__Source text__
At any rate...as the killer veg advances to the east, acclaimed researchers and storm chasers swarm into the path of the wrathful supercondiment, seeking answers to not only how did this happen, but how they can stop it before it garners an Academy Award for Worst Picture in the History of Cinema.
"Will NOT!"
In one of what Seymour insists is a more seminal, gripping sequence of the movie, two researchers -- somehow interconnected sexually in an on-the-rocks relationship that only dire peril and bad script-writing can change* -- encounter the relentless, ravaging leviathan along the I-70 corridor, approaching Genoa, and the "chase" is on (along with the really BAD dialogue..."is NOT!"):
Female: Oh my GAWD...there it is...it's BEHIND US!" *into cell phone*...it's an F-5...we have an F-5 tomato on the ground, moving east at a high rate of speed! Are you tracking?

__Entries supplied__
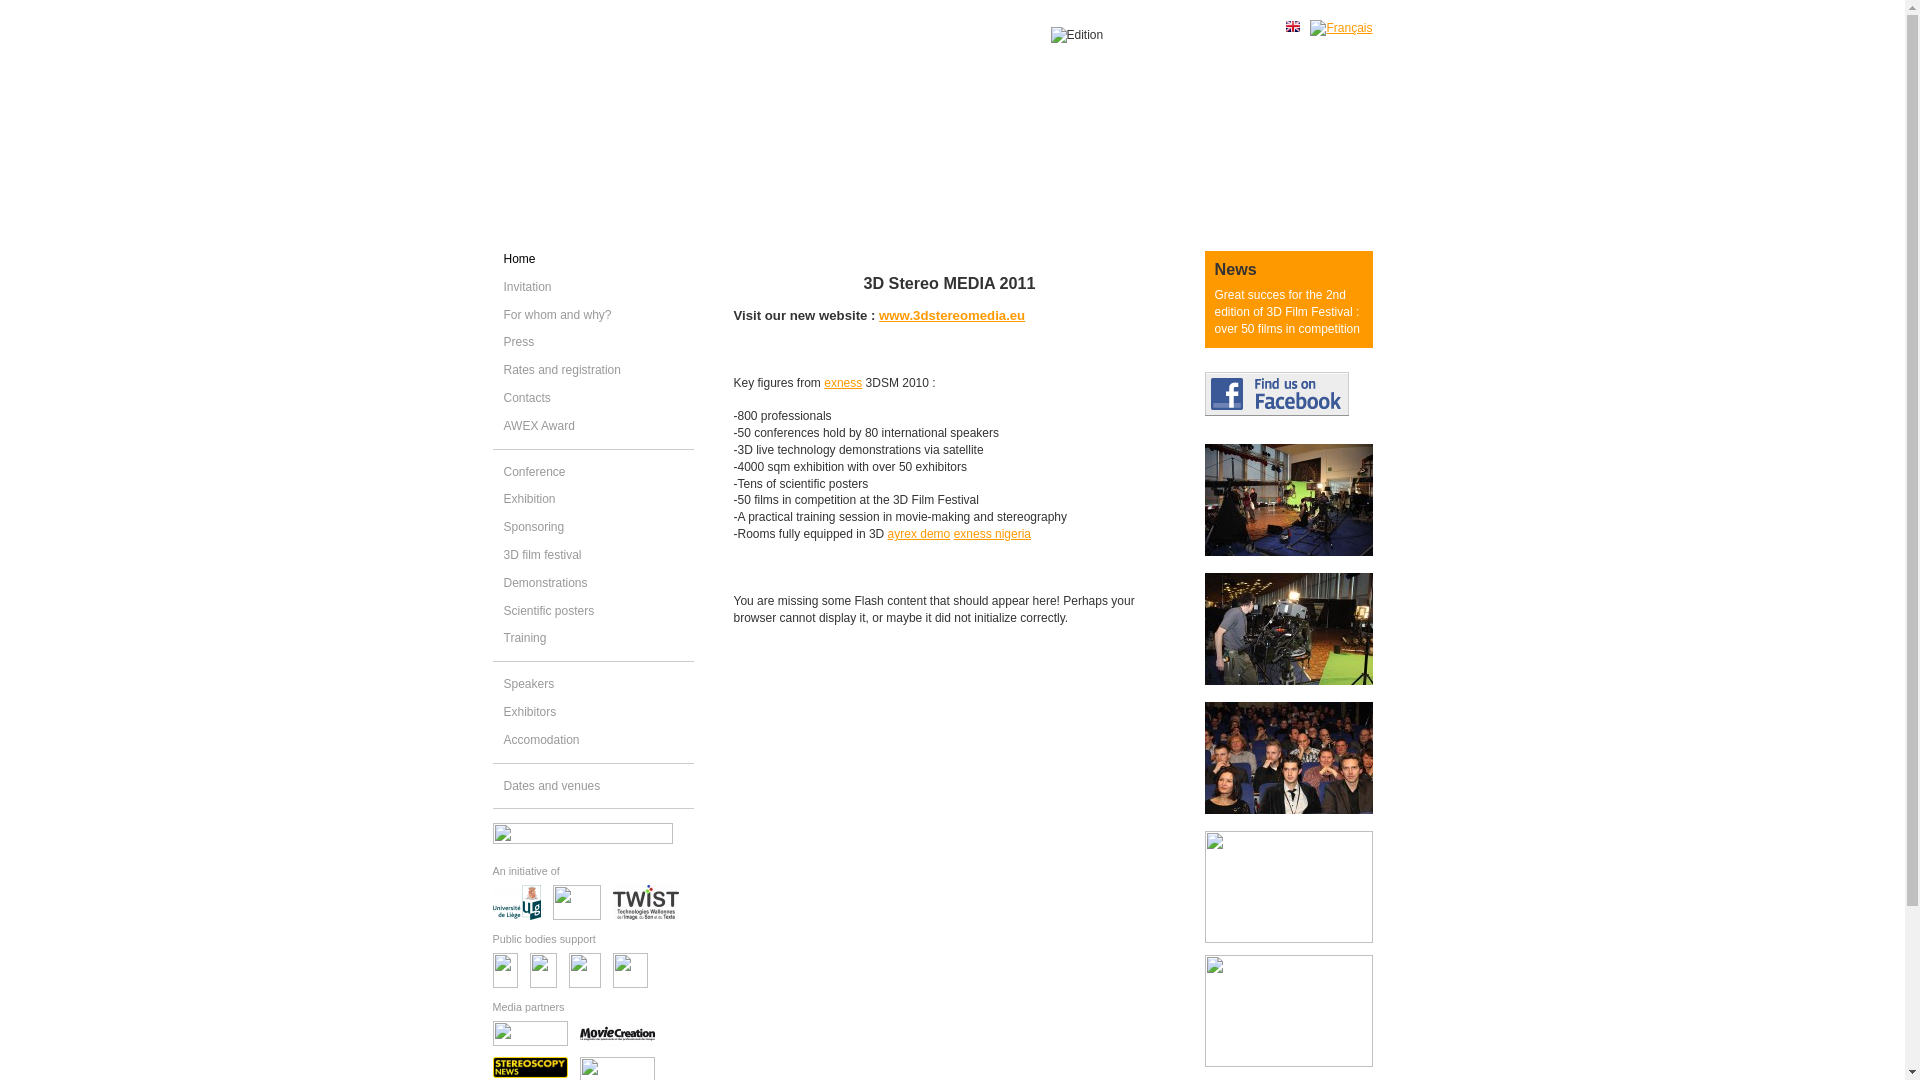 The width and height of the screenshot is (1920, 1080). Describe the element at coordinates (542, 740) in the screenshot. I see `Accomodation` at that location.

---

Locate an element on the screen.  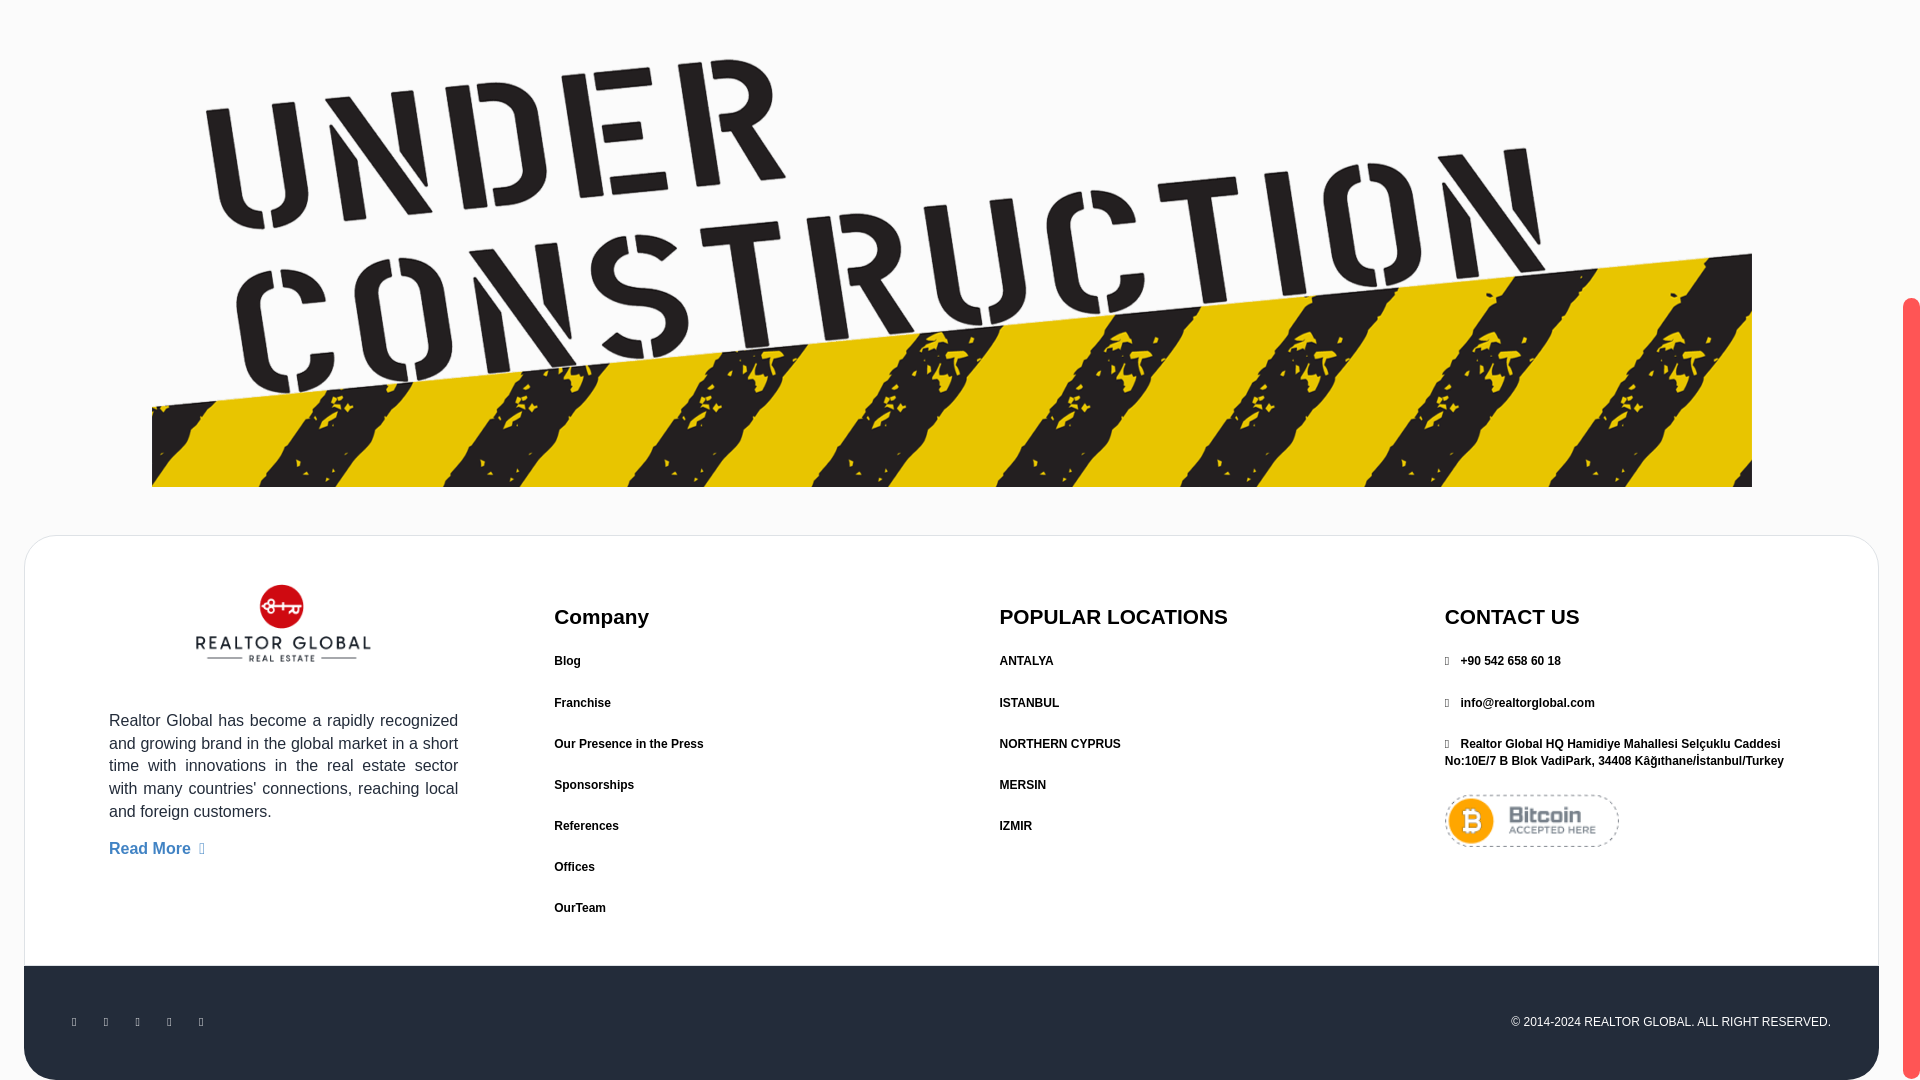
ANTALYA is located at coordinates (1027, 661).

__Task__
Repeat word for word everything in the killer-tomato text from "At any rate...as" down to "Are you tracking?".

__Solution to this exercise__
At any rate...as the killer veg advances to the east, acclaimed researchers and storm chasers swarm into the path of the wrathful supercondiment, seeking answers to not only how did this happen, but how they can stop it before it garners an Academy Award for Worst Picture in the History of Cinema.
"Will NOT!"
In one of what Seymour insists is a more seminal, gripping sequence of the movie, two researchers -- somehow interconnected sexually in an on-the-rocks relationship that only dire peril and bad script-writing can change* -- encounter the relentless, ravaging leviathan along the I-70 corridor, approaching Genoa, and the "chase" is on (along with the really BAD dialogue..."is NOT!"):
Female: Oh my GAWD...there it is...it's BEHIND US!" *into cell phone*...it's an F-5...we have an F-5 tomato on the ground, moving east at a high rate of speed! Are you tracking?